Kendisini bulunmaz “Bursa kumaşı” zanneden ve “ben” olmasam bu işler yürümez diyenlerin sayısı toprağın altında mı daha çok, yoksa üstünde mi diye bir soru sorsalar ben şahsen üstünde derim.
Elbette ki tartışmaya açık bir konudur bu.
Esnafımızın, iş insanlarımızın, memurumuzun, işçimizin ve kısacası birliktelik arz eden topluluklarımızın temsil noktasında; adı her ne olur ise olsun bir derneğin, vakfın, şirketin veya kurumun yöneticiliğini yapan insanlarımız olmuştur.
Olmaktadır ve olma yönünde yaşanılanlarımız da mevcuttur.
Örneği o kadar çok ki; il bazında adım başı, ülke başında buradan fizana yol olur. Akdeniz’i de kulaç atmadan uçarak geçeriz.
Bu insanlarımız elbette ki oraya bahse konu edilen toplulukların oylarıyla seçim yoluyla geldikleri için çok rahat ve gönüllülük esasları çerçevesinde görevlerini ifa ederek, kanunlarda belirlenen şartlar dâhilinde yine seçim yoluyla değiştirilmeleri veya görevlerini başka bir seçilmişe devretmeleri gerekmektedir.
Demokrasi dediğimiz çark bu şekilde işlediği için ve yürürlükte olan kanunlarımız da bu işleyişe ışık tuttuğu ve kontrolünü yaptığı için bu tür insanlarımız çok uzun yıllar bulundukları koltuğu kendilerinin, keyiflerinin ve kâhyalarının dilediği biçimde sahiplenebilmektedirler.

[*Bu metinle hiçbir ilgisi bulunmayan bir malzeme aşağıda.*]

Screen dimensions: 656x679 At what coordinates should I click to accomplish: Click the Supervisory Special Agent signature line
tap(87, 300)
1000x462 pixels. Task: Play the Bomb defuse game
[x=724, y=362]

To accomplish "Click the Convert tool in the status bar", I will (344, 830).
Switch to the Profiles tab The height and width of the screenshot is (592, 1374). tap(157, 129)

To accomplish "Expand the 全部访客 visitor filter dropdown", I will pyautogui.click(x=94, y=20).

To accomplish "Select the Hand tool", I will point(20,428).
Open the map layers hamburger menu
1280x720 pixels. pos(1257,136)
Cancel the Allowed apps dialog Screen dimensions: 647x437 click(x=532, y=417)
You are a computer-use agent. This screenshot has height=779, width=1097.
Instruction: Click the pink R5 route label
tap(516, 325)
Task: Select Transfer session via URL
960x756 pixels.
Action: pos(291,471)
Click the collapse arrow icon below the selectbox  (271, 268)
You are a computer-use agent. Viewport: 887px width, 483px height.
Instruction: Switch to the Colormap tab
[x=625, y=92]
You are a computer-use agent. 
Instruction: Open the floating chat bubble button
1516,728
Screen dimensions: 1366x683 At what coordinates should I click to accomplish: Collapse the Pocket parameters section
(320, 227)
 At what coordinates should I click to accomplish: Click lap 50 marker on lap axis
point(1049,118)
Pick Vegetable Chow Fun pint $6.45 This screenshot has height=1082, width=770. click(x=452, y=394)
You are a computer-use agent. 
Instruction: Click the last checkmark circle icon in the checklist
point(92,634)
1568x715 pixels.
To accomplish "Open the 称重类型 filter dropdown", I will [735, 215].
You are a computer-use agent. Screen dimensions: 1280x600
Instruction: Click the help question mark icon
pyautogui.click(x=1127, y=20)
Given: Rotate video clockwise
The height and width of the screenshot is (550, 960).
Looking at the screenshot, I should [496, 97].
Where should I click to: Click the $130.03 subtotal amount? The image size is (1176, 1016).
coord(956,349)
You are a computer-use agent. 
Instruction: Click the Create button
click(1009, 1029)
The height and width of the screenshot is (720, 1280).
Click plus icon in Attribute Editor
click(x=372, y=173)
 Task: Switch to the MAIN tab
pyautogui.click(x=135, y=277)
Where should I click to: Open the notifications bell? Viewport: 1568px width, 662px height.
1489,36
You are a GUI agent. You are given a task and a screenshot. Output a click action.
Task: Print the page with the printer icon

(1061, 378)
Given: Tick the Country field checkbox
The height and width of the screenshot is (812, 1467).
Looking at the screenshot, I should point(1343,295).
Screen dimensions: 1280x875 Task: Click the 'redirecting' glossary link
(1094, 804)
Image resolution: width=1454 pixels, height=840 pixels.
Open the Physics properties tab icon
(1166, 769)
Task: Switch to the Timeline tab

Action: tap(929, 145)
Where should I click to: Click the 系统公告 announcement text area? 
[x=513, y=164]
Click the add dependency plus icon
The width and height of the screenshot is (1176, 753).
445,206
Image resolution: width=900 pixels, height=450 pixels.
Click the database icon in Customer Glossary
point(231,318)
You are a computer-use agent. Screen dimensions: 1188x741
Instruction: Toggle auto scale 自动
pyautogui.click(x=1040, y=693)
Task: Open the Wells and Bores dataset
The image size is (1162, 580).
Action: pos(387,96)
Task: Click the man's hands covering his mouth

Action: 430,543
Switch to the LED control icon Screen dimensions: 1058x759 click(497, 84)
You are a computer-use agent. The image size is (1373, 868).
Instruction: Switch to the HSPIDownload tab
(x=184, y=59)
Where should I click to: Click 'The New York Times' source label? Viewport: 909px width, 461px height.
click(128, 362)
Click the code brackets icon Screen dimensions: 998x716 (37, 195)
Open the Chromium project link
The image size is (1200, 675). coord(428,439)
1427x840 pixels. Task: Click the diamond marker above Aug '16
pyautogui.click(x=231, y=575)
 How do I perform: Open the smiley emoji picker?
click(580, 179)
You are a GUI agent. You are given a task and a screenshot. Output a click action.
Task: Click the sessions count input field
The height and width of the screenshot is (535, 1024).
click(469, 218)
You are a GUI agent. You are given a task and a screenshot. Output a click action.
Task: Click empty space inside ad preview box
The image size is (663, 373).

Seçim zamanları yaklaştığı an birçoğumuz çok iyi bilmekteyiz ki en iyi seçim çalışması “aday olmayacağım” aldatmasıdır. Yeter artık yoruldum deyip, çevreye benden buraya kadar mesajı vererek başta rakiplerin rehavete kapılmalarını sağlamakta olan bu metot, hep tutmuştur.
Sonrasında seçime birkaç gün kala mensubu bulunduğu kuruma vedalaşma amacıyla verilen yemek taktiğinde, son konuşma adı altında akıtılan birkaç sahte gözyaşı ve duygulu konuşma esnasında daha önceden ayarlanmış olunan sadık dostların “seni bırakmayız, bir kez daha, bu son olsun” sözde tribün tezahürat dayatmalarıyla, çok ta nazlanmadan “sırf sizin için ama bu son” denilerek, yeniden son gece aday olmalar ve sonrasında yapılan seçimlerde tekrardan “güven tazeledi” başlığıyla belirli birilerinden satın alınan haberler eşliğinde yola devam esnasında hesapsız, kitapsız yaşanılan yıllar.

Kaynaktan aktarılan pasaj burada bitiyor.